# Who has a Shopsmith?



## Norrrrrrrrrrrrm (Jan 20, 2007)

I recently went to a show and saw a rep with a shopsmith. He did demonstration with every option it has and made it look so easy. I see they have been aound for a while, so it must be well made. Is it worth the "space saving" that it boast? I would like to have a shop in the near future so I am wondering if this is a good consideration. I was wondering if anyone had one and what the pro`s and cons were with this tool.


----------



## AustinDB (Sep 11, 2006)

I had a neighbor who had converted his basement (partial) to a workshop-he was a retired machinist and loved the machine for its versatility.


----------



## DesPro (Nov 2, 2006)

A shopsmith is ideal for a situation with limited space. In my early years I considered getting one myself.

One of the biggest drawbacks I can see is the set up for each phase of your project you are working on at the time. You must make all your related cuts at onetime before setting up the tool for the next function. If you happen to mess up and have to remake a piece, you may have to go back to your initial setup and start the process over including all the consecutive set ups to machine the replacement part. Too time consuming for me.

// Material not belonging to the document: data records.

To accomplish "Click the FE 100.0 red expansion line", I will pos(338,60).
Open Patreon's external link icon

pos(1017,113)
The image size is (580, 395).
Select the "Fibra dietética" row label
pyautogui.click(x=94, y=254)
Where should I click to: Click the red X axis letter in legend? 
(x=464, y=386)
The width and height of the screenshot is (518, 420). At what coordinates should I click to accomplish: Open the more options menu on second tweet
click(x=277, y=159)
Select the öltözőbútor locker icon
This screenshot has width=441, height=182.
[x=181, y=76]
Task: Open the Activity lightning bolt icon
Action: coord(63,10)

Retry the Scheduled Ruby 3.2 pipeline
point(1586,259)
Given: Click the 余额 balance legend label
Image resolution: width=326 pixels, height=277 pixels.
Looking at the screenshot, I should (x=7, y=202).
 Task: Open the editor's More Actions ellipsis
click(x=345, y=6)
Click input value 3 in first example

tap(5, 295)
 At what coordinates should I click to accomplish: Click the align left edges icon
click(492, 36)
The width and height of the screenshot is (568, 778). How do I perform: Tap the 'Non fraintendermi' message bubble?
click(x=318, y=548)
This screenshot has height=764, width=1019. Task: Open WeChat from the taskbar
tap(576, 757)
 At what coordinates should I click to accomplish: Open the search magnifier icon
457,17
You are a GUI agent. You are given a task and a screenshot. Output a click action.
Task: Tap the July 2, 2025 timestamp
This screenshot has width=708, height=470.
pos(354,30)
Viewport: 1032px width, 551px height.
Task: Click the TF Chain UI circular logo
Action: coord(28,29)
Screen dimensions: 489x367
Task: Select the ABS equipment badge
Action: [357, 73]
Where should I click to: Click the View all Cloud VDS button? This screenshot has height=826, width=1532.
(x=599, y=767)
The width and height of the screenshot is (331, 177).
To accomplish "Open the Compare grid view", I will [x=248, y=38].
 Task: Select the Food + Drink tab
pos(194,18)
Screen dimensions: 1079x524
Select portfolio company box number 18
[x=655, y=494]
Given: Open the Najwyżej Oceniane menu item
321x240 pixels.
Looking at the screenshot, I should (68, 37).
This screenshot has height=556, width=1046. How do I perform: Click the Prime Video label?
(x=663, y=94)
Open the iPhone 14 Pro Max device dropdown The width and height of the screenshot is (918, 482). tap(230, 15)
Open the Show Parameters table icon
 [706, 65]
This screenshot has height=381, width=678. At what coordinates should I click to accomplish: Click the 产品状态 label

Maybe I'm just spoiled now , having a shop with dedicated machinery just makes everything flow so much quicker. Also if a motor or bearing goes out , I can still machine other components while waiting for a replacement part.


----------



## littlefatdog (Mar 4, 2006)

i have a 1960's model that works like clock. but there are a lot of small pieces to lose when changing between some uses. dedicated machines are the best option when an option


----------



## woodmagman (Feb 17, 2007)

*For the hobbist*

The shopsmith seems to have it all. I looked a purchasing one years back and did not. I am fortunate and had the space for larger seperate units. 
Even with a shop full of tools my portable table saw and router would do anything the shopsmith can do and I can take them with me anywhere, granted they will not last more then a year of heavy use, but I am not paying with my first born either. There are good quality protables out there, the shopsmith is not portable........


----------



## WNYcarpenter (Mar 2, 2007)

I have an old shop smith that I inherited from my grandfather. I've never used it and wouldn't know where to start. I know it's a gem, but it's just taking up space. It hasn't been used in 30 years so I'd be much more comfortable getting a lesson from someone familiar with the tool incase the something isn't set up right. I'd love to use it if for no other reason than nostalgia!


----------



## a2zhandi (Nov 2, 2007)

woodmagman said:


> my portable table saw and router would do anything the shopsmith can do and I can take them with me anywhere, granted they will not last more then a year of heavy use, but I am not paying with my first born either. There are good quality protables out there, the shopsmith is not portable........


How in the world do you belt sand, disc sand, or turn spindles with a router and circular saw? You can actually make veneer for laminating with a circular saw? seems like a lot of waste at 1/8" curf. Shouldn't knock it till you try it.:no:
My shopsmith supported me through many cold winters while the rest of the construction industry stopped.


----------



## MinConst (Oct 16, 2004)

I wanted one for many years and finally bought one used but pristine. Sold it a year later. I guess I'm just use to separate tools. I found it cumbersome and while the machine stores in a small space I felt it took up too much room in real use. Especially when converting it to drill press mode.


----------